## Records shown
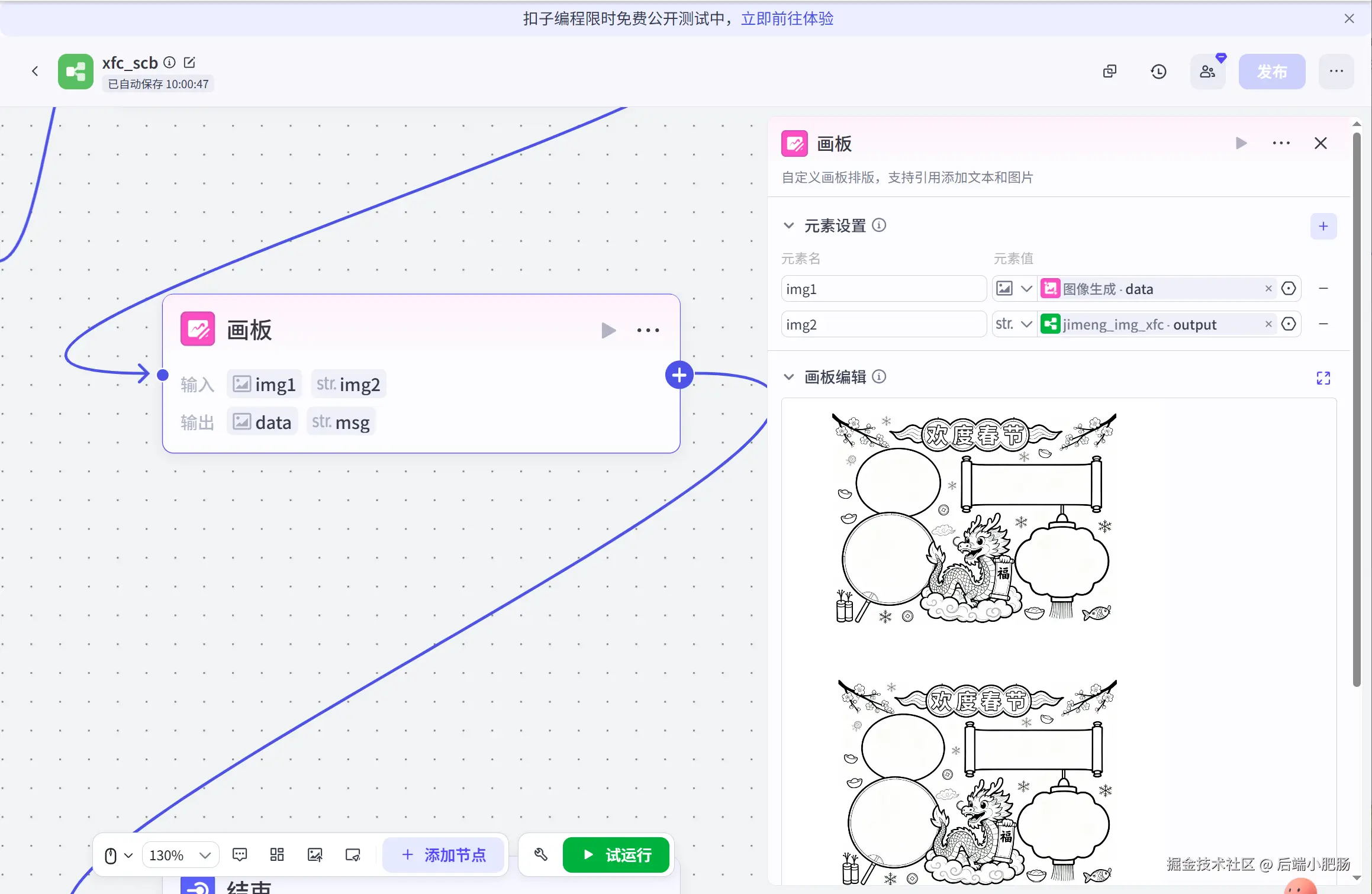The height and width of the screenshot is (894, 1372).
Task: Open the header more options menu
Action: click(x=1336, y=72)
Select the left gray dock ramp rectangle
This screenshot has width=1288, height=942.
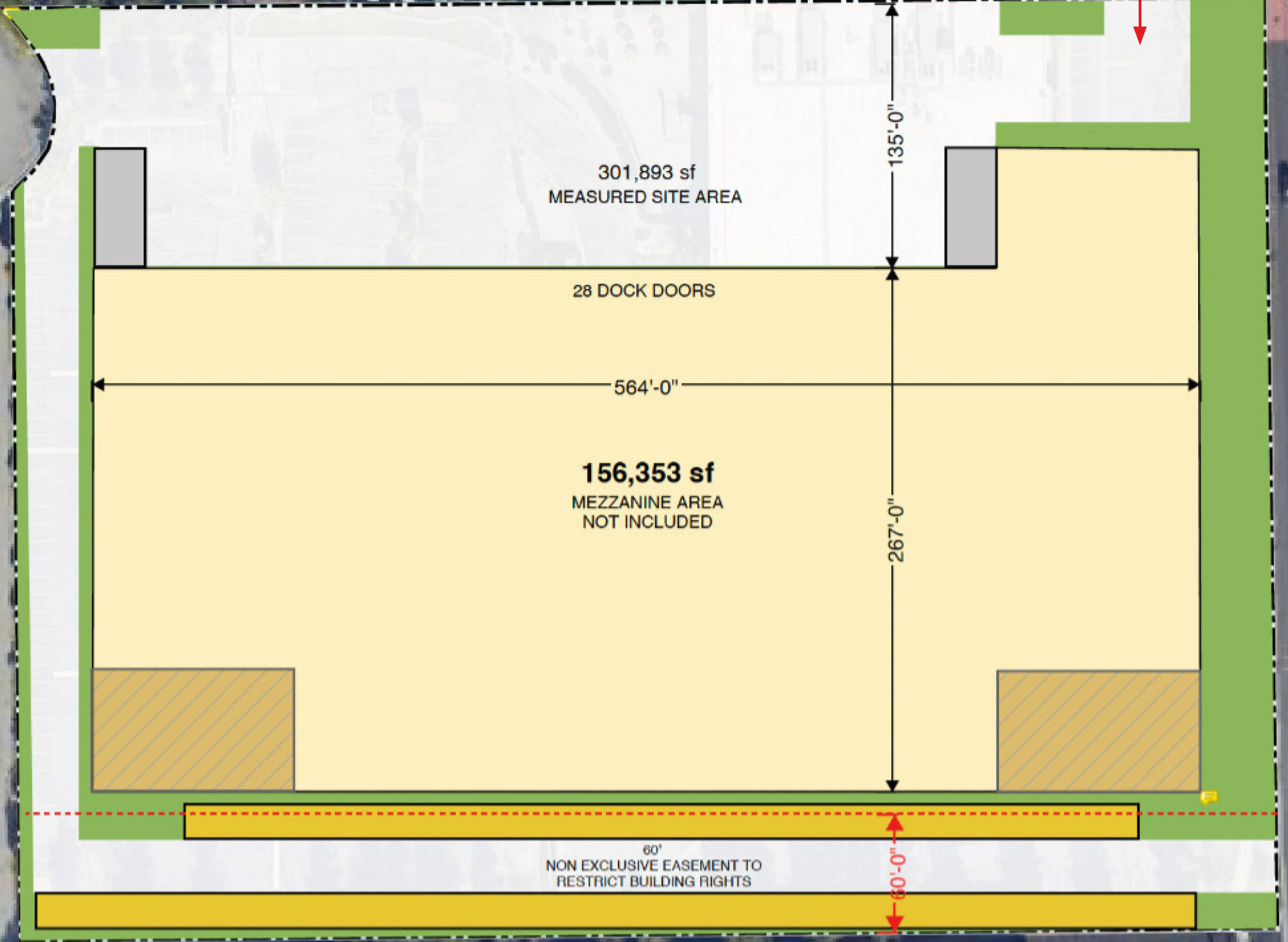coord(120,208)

## Task objective
With pictures excluded, restate word for word the lines from the one that contains "Select the left gray dock ramp rectangle" through the end of the material, inclusive, and nothing more.

## Exercise response
Select the left gray dock ramp rectangle
This screenshot has width=1288, height=942.
coord(120,208)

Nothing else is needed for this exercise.